:: Task input ::
BEGIN
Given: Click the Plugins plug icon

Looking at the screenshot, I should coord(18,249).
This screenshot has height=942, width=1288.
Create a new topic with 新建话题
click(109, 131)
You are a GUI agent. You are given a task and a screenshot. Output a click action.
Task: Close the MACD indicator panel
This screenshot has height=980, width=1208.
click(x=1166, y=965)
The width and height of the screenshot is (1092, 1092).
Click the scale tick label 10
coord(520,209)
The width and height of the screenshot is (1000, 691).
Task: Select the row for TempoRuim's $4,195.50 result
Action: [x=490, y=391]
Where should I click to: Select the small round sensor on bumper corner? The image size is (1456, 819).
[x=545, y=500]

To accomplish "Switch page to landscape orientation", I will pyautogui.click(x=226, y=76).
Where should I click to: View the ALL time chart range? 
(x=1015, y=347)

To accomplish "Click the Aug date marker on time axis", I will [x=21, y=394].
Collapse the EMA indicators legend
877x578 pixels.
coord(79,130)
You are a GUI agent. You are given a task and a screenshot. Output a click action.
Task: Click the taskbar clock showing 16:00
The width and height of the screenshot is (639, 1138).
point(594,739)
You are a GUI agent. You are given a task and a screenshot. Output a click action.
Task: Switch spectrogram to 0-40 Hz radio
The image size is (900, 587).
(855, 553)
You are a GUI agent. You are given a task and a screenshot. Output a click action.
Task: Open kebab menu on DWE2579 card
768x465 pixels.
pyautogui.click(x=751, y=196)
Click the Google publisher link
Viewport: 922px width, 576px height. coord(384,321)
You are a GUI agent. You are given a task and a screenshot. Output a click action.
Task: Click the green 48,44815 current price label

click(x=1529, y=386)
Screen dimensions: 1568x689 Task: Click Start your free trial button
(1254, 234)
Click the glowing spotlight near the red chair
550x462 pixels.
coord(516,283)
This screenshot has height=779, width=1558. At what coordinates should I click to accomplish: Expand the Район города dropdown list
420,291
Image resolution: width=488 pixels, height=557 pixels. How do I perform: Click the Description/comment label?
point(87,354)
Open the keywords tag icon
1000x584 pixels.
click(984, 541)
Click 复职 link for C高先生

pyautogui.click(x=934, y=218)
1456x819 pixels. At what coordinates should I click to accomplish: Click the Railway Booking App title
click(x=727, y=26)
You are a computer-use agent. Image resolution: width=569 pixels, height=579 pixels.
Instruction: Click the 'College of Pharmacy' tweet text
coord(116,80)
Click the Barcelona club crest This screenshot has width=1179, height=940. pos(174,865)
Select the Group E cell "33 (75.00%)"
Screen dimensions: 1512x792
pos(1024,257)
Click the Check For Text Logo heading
END
:: Work request ::
Restate the full material word for word.

:: Response to this exercise ::
Given: Click the Plugins plug icon

Looking at the screenshot, I should coord(18,249).
This screenshot has height=942, width=1288.
Create a new topic with 新建话题
click(109, 131)
You are a GUI agent. You are given a task and a screenshot. Output a click action.
Task: Close the MACD indicator panel
This screenshot has height=980, width=1208.
click(x=1166, y=965)
The width and height of the screenshot is (1092, 1092).
Click the scale tick label 10
coord(520,209)
The width and height of the screenshot is (1000, 691).
Task: Select the row for TempoRuim's $4,195.50 result
Action: [x=490, y=391]
Where should I click to: Select the small round sensor on bumper corner? The image size is (1456, 819).
[x=545, y=500]

To accomplish "Switch page to landscape orientation", I will pyautogui.click(x=226, y=76).
Where should I click to: View the ALL time chart range? 
(x=1015, y=347)

To accomplish "Click the Aug date marker on time axis", I will [x=21, y=394].
Collapse the EMA indicators legend
877x578 pixels.
coord(79,130)
You are a GUI agent. You are given a task and a screenshot. Output a click action.
Task: Click the taskbar clock showing 16:00
The width and height of the screenshot is (639, 1138).
point(594,739)
You are a GUI agent. You are given a task and a screenshot. Output a click action.
Task: Switch spectrogram to 0-40 Hz radio
The image size is (900, 587).
(855, 553)
You are a GUI agent. You are given a task and a screenshot. Output a click action.
Task: Open kebab menu on DWE2579 card
768x465 pixels.
pyautogui.click(x=751, y=196)
Click the Google publisher link
Viewport: 922px width, 576px height. coord(384,321)
You are a GUI agent. You are given a task and a screenshot. Output a click action.
Task: Click the green 48,44815 current price label

click(x=1529, y=386)
Screen dimensions: 1568x689 Task: Click Start your free trial button
(1254, 234)
Click the glowing spotlight near the red chair
550x462 pixels.
coord(516,283)
This screenshot has height=779, width=1558. At what coordinates should I click to accomplish: Expand the Район города dropdown list
420,291
Image resolution: width=488 pixels, height=557 pixels. How do I perform: Click the Description/comment label?
point(87,354)
Open the keywords tag icon
1000x584 pixels.
click(984, 541)
Click 复职 link for C高先生

pyautogui.click(x=934, y=218)
1456x819 pixels. At what coordinates should I click to accomplish: Click the Railway Booking App title
click(x=727, y=26)
You are a computer-use agent. Image resolution: width=569 pixels, height=579 pixels.
Instruction: Click the 'College of Pharmacy' tweet text
coord(116,80)
Click the Barcelona club crest This screenshot has width=1179, height=940. pos(174,865)
Select the Group E cell "33 (75.00%)"
Screen dimensions: 1512x792
pos(1024,257)
Click the Check For Text Logo heading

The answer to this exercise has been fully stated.